What impact does the memorandum of incorporation have on mergers & acquisitions and joint venture agreements concluded in the past?
In the past, the terms of mergers & acquisitions and joint venture agreements, including the rights shareholders, funding obligations, profit share provisions, and many other provisions were contained in a shareholders agreement. Most often, such shareholders agreements were the final product of many hours, sometimes over weeks and months, of negotiations and due diligence investigations. Shareholders agreements of this nature usually contain a provision stating that the parties agreed that should any conflicts between the shareholders agreement and the company’s articles of association exist, the terms of the shareholders agreement would prevail and the parties would ensure that the articles of association was amended. In our experience, such amendments, more often than not were not made.

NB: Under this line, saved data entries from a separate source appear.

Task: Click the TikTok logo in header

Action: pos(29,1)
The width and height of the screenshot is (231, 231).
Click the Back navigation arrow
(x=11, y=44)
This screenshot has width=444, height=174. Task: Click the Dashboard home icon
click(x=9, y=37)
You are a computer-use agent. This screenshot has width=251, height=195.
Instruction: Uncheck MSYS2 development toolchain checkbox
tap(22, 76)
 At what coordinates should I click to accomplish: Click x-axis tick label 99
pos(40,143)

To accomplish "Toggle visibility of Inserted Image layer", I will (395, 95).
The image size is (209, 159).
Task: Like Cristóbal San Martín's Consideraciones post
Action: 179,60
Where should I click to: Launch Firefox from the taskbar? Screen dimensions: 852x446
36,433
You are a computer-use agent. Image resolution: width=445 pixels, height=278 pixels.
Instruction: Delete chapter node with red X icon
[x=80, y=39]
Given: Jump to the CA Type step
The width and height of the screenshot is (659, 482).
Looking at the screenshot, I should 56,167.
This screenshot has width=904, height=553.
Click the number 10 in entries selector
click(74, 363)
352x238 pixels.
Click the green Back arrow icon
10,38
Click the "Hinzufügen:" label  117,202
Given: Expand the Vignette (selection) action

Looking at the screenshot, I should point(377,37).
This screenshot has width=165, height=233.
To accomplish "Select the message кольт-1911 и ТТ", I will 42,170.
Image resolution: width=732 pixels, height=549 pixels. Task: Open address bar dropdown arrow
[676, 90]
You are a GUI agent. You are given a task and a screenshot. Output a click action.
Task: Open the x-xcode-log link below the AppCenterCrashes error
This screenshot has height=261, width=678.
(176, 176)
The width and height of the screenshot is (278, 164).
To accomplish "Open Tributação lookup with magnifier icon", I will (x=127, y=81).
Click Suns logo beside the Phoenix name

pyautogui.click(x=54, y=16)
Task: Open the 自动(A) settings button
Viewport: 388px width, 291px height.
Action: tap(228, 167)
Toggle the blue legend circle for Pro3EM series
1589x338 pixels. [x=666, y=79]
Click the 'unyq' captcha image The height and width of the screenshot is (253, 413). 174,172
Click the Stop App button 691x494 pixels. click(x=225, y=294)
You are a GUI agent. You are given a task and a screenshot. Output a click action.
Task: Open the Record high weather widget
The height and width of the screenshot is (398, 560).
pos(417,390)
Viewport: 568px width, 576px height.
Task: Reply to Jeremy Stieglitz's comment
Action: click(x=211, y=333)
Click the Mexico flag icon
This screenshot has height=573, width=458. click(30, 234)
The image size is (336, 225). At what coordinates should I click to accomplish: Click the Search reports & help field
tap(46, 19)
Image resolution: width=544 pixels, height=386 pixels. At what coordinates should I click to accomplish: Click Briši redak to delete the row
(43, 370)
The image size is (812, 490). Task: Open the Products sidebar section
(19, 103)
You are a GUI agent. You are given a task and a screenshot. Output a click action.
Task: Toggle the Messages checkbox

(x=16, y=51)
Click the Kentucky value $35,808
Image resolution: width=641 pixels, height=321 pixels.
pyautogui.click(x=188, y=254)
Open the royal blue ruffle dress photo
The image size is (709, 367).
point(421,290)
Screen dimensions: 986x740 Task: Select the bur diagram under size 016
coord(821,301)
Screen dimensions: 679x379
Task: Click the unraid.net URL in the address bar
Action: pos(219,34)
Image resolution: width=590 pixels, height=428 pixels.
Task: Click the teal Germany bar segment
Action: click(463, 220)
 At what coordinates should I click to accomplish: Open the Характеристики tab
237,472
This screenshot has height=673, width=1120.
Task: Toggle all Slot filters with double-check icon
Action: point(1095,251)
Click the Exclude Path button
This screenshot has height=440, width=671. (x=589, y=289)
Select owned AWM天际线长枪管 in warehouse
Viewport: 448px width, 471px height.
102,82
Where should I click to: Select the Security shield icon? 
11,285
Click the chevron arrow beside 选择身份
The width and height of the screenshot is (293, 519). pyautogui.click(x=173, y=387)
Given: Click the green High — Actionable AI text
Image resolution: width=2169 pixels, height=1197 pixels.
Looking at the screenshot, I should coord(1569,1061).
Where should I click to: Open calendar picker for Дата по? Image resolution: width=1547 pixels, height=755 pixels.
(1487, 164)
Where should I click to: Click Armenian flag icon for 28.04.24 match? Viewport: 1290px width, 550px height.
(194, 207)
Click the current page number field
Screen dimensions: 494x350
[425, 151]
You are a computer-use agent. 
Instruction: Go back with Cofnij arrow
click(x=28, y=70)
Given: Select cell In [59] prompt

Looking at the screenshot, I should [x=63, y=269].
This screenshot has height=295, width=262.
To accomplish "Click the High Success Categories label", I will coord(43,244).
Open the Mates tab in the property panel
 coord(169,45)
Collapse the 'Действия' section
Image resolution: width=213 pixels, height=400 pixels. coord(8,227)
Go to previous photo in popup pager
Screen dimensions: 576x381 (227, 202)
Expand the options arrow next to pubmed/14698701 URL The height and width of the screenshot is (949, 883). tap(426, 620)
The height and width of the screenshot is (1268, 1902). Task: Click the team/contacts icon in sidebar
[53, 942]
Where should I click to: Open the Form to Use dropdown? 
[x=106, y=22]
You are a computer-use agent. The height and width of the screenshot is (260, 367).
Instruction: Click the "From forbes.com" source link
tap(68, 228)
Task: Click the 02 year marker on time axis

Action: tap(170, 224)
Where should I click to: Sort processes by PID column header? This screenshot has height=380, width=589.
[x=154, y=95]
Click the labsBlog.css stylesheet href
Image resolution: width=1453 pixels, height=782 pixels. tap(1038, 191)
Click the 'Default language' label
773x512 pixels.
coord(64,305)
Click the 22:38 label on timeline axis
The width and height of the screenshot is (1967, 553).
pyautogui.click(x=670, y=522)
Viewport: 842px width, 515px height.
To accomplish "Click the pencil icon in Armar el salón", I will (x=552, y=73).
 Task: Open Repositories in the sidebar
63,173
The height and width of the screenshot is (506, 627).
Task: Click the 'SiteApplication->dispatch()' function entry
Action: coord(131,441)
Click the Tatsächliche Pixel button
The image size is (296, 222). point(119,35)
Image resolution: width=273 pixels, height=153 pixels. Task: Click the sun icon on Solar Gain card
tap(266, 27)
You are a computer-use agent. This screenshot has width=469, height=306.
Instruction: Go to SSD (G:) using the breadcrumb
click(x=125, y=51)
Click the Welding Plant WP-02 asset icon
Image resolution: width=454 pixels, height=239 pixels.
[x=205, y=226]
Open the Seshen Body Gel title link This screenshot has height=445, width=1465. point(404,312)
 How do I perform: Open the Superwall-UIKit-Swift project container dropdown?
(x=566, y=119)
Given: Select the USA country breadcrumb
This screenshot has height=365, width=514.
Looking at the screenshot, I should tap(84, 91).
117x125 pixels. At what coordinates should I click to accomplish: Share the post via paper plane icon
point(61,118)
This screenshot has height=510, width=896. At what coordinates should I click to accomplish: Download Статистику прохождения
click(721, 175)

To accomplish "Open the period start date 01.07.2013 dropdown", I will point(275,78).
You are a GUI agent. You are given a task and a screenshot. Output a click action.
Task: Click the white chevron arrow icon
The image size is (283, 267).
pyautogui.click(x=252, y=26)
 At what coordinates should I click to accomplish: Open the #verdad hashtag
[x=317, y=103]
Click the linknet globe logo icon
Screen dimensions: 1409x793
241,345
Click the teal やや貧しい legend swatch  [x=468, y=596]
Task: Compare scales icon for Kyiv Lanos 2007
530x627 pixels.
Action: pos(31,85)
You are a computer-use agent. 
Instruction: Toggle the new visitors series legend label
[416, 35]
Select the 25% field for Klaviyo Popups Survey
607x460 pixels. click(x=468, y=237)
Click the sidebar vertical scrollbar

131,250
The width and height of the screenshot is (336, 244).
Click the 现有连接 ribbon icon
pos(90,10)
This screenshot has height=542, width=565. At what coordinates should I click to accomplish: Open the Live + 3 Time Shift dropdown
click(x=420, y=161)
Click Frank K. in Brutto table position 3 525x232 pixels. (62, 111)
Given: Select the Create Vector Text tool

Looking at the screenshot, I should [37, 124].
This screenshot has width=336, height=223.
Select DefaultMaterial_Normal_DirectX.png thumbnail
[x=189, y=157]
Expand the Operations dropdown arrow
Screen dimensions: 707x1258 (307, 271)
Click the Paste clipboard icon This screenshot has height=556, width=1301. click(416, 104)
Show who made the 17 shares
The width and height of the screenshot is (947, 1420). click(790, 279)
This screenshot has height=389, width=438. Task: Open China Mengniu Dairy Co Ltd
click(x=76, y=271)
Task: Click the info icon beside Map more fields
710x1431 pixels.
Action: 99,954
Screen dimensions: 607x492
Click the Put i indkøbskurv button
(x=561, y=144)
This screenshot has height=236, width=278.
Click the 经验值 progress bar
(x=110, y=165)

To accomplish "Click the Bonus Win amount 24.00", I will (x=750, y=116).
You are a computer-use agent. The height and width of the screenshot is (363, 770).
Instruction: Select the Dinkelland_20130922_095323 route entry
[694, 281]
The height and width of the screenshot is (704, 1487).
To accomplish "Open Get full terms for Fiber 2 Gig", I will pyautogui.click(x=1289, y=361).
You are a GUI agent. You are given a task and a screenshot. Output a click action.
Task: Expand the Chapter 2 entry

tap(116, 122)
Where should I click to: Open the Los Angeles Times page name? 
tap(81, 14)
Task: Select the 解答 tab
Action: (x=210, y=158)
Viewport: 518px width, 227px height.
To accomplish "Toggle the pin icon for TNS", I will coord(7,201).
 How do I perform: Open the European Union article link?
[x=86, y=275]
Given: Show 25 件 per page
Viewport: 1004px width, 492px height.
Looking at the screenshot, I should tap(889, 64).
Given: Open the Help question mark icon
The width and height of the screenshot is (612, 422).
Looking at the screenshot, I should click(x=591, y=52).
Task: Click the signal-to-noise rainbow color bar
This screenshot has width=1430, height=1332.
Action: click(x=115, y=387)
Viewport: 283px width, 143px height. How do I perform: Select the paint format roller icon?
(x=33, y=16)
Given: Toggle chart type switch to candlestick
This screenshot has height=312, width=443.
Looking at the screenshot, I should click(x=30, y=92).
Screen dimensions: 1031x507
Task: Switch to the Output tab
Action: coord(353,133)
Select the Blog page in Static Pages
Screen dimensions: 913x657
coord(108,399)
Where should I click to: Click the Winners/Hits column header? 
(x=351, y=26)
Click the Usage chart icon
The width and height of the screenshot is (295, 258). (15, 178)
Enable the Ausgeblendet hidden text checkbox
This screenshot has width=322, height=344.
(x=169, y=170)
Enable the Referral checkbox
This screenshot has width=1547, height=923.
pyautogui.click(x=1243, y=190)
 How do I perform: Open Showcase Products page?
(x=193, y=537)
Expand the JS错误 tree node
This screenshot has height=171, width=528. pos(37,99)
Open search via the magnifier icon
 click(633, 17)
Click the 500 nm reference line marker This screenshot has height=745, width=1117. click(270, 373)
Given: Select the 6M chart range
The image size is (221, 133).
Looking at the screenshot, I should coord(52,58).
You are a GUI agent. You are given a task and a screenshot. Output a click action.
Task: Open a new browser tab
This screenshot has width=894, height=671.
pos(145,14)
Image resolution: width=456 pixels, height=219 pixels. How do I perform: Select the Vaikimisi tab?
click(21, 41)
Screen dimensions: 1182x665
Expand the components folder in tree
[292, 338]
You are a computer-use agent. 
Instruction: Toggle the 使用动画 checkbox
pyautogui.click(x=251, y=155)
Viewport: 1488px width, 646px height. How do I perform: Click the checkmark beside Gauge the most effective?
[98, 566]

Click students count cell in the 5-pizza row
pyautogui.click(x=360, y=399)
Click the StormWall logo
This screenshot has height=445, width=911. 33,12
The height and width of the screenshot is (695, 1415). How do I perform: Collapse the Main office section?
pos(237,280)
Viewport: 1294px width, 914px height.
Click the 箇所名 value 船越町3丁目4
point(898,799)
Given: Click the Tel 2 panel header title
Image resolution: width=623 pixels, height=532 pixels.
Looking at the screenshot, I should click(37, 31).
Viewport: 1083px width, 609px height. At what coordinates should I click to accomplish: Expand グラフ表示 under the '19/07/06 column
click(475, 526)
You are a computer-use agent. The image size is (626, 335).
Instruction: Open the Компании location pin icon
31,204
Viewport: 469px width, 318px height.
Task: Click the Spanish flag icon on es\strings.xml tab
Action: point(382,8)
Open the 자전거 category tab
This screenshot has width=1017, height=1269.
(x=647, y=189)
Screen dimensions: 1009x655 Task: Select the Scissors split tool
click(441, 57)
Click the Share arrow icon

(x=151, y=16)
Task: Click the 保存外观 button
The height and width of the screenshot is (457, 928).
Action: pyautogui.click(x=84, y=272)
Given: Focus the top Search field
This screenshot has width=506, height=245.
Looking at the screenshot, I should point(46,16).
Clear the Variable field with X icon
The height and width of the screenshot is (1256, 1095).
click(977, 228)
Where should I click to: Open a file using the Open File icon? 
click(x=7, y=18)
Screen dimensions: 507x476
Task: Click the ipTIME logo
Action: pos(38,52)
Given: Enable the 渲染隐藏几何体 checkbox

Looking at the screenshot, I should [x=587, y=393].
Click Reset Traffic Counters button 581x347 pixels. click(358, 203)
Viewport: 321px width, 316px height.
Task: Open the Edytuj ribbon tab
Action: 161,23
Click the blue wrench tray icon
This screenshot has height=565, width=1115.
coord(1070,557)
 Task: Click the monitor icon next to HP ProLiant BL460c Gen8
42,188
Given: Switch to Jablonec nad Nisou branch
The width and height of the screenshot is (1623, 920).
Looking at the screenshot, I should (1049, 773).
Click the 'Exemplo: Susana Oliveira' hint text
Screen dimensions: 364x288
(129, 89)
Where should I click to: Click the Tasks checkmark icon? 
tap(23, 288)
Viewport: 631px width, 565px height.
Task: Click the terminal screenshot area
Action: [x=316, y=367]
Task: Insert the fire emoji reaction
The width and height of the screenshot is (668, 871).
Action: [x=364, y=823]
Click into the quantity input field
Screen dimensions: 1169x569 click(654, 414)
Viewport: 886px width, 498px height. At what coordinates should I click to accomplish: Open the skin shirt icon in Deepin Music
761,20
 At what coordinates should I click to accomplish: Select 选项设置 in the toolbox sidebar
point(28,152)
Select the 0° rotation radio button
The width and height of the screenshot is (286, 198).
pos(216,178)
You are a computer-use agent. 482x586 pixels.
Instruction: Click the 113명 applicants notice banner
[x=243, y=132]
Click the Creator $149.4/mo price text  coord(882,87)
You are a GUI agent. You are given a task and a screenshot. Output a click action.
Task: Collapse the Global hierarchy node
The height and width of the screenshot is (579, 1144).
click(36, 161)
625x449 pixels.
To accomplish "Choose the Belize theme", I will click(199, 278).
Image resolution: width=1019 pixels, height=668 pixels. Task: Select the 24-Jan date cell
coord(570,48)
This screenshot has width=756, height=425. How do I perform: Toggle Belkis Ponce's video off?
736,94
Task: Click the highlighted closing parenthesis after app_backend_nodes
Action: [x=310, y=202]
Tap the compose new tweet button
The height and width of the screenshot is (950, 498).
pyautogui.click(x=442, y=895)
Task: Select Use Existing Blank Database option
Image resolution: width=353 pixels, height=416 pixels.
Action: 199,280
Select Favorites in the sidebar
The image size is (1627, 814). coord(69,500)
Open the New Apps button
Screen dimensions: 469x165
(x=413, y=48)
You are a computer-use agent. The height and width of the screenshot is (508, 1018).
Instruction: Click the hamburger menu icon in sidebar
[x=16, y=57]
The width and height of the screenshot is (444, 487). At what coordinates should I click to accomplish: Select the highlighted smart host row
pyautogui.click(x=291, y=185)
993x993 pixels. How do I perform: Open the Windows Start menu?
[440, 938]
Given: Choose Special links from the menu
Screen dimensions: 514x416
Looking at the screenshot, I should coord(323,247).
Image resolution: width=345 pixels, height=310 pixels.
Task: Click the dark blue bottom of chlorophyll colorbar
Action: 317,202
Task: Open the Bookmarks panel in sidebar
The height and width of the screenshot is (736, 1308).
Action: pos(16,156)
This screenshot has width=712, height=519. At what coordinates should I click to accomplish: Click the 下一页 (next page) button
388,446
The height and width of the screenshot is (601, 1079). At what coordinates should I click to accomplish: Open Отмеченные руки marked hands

From 01 May 2013 onwards, by virtue of the operation of the provisions of the new Companies Act, the provisions in shareholders agreements which embody the terms of joint ventures and mergers & acquisitions, will be void to the extent that they are inconsistent with the terms of the company’s memorandum of incorporation.
Is your company at risk?
Company’s who are at risk of the memorandum of incorporation unraveling the terms of carefully negotiated transactions are those who either:
- have not amended their memorandum of incorporation to bring it into line with the terms of the new Companies Act as well as the terms of the shareholders agreement which contains the terms of the joint venture, merger, or acquisition as the case may be; or
- have adopted a standard form memorandum of incorporation; or
- have used a memorandum of incorporation template which is not suitable for the company.